As this is not the case yet, we have to resort to (messy) solutions to stop unwanted tracking from happening. And that’s exactly what DoNotTrack does. It’s a small javascript-hack in a WordPress-plugin to stop 3rd party tracking introduced by some of the most popular plugins.
Some details from the readme.txt:
- What works:
- It stops images or javascript being loaded form quantcast & media6degrees if these are added using document.write
- It sets a2a_config.no_3p to true for addtoany not to execute the 3rd party tracking
- What does not work (yet): Tracking code added using innerHTML or appendChild/insertBefore is not yet intercepted (but I’m working a solution for that)
- What else might be added:
- a widget which explains tracking for your visitors, with a link to this bookmarklet to opt out of many tracking/ advertising services at once
- other known opt-out code to disable tracking for all visitors of your blog
- support for the DNT-header as seen in Firefox4
- How you can help:
- Provide me with links to plugins that include browser-based tracking + domain where the tracking is done.
- Provide me with known opt-out code (javascript) to disable tracking services on a site.
- Tell plugin writers you’re not happy with 3rd party tracking!
- Tell your visitors about tracking & privacy, link to e.g. http://www.privacychoice.org/
And remember: if you host your WordPress blog yourself, you and nobody else should be able to decide who tracks your users!
Google Analytics for the privacy aware
While the entire German blogosphere seems to have discovered the pretty unpleasant, secretive inclusion of Quantcast tracking in the “WordPress.com Stats” plugin, I found an article on the blog that broke the story in Germany, that explains how you can somewhat limit (valid) privacy-concerns with Google Analytics.

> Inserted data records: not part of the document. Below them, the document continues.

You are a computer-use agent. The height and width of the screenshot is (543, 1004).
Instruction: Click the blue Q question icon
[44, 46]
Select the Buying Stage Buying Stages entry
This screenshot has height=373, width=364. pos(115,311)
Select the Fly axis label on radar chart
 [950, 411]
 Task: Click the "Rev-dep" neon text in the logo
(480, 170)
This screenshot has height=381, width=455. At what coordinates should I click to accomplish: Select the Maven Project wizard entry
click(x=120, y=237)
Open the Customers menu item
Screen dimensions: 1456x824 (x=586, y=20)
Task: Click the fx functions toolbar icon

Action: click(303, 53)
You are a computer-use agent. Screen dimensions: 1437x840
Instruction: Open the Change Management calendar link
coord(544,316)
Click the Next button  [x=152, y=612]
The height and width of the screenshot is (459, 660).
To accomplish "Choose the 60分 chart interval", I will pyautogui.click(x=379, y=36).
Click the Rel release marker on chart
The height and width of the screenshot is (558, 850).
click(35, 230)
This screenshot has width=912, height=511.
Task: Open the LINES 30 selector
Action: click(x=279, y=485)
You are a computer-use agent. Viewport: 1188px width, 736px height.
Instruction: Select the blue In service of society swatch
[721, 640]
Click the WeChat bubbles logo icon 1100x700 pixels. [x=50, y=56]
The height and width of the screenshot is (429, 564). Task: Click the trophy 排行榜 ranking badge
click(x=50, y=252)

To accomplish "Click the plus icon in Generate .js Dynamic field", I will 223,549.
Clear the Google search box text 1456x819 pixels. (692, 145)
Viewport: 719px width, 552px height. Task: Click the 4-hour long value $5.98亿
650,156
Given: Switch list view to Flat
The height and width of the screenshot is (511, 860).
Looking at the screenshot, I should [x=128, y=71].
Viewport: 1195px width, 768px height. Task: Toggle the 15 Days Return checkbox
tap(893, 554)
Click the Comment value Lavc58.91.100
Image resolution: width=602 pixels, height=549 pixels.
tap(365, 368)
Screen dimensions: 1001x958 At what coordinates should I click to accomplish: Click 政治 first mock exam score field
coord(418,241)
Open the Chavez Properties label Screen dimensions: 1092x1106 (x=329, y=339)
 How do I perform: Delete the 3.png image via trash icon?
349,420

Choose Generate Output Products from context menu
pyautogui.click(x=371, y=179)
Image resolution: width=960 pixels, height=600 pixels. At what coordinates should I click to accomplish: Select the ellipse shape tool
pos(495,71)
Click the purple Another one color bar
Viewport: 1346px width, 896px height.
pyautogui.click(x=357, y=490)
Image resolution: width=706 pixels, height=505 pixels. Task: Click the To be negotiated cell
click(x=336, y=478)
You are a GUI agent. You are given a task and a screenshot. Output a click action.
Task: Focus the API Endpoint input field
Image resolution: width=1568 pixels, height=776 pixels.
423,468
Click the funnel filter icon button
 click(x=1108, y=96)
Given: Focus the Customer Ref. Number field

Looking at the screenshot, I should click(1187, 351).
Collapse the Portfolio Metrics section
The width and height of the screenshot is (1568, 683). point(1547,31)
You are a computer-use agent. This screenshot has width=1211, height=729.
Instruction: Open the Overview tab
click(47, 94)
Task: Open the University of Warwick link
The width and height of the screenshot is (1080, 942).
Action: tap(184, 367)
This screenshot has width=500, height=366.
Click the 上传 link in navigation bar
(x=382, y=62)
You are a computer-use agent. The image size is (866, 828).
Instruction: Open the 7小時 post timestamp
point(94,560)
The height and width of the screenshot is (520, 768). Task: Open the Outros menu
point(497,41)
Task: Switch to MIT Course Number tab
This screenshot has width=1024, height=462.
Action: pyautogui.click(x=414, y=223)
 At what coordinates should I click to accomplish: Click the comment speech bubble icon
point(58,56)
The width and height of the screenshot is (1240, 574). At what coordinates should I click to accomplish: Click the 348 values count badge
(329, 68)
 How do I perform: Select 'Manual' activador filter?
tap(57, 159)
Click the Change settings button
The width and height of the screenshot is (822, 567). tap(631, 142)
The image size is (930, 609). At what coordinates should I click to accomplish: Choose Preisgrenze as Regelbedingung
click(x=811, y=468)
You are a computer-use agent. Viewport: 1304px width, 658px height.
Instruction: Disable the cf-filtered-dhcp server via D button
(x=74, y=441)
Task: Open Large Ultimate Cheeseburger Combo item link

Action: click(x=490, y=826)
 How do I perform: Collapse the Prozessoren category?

You just have to push “_gat._anonymizeIp” as an option in the _gaq object, as shown on line 5 in this code snippet:
<script type="text/javascript">
var _gaq = _gaq || [];
_gaq.push(['_setAccount', 'UA-xxxxxxx-x']);
_gaq.push(['_trackPageview']);
_gaq.push(['_gat._anonymizeIp']);
(function() {
var ga = document.createElement('script');
ga.type = 'text/javascript';
ga.async = true;
ga.src = ('https:' == document.location.protocol ? 'https://ssl' : 'http://www') + '.google-analytics.com/ga.js';
var s = document.getElementsByTagName('script')[0];
s.parentNode.insertBefore(ga, s);
})();
</script>
According to the relevant Google Analytics docs page, this:
“Tells Google Analytics to anonymize the information sent by the tracker objects by removing the last octet of the IP address prior to its storage. Note that this will slightly reduce the accuracy of geographic reporting.”
Call me naive (or overly idealistic), but shouldn’t your Google Analytics implementation have this option on as well?